■ **PROMPT**
Would you return, word for word, the lines of the data below from the line with "This screenshot has height=790, width=365." through the line with "Image resolution: width=155", and no others?

(Records from a data source)
───

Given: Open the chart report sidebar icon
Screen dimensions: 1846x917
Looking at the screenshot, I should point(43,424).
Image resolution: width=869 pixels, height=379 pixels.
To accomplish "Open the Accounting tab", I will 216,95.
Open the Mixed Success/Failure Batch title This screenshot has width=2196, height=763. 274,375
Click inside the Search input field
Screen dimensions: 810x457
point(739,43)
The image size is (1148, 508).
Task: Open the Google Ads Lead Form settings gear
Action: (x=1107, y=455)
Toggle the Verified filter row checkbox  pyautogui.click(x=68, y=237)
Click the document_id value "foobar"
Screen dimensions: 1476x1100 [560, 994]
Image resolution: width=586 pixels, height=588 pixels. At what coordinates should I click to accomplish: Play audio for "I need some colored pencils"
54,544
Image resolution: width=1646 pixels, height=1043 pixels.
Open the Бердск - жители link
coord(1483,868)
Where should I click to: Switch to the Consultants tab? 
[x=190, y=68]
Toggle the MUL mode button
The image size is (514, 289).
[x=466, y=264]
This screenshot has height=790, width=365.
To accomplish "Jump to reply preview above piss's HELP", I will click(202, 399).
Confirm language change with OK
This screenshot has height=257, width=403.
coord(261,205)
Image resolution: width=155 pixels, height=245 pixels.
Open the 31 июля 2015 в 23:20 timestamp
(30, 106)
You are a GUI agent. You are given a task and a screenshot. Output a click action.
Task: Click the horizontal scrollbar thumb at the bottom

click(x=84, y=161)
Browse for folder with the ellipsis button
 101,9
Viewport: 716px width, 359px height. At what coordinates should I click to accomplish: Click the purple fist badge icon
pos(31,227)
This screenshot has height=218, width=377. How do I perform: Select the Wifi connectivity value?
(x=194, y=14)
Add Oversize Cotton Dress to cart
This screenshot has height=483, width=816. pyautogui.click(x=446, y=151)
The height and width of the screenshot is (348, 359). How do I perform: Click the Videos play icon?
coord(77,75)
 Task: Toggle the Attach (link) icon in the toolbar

───

■ **COMPLETED TASK**
This screenshot has height=790, width=365.
To accomplish "Jump to reply preview above piss's HELP", I will click(202, 399).
Confirm language change with OK
This screenshot has height=257, width=403.
coord(261,205)
Image resolution: width=155 pixels, height=245 pixels.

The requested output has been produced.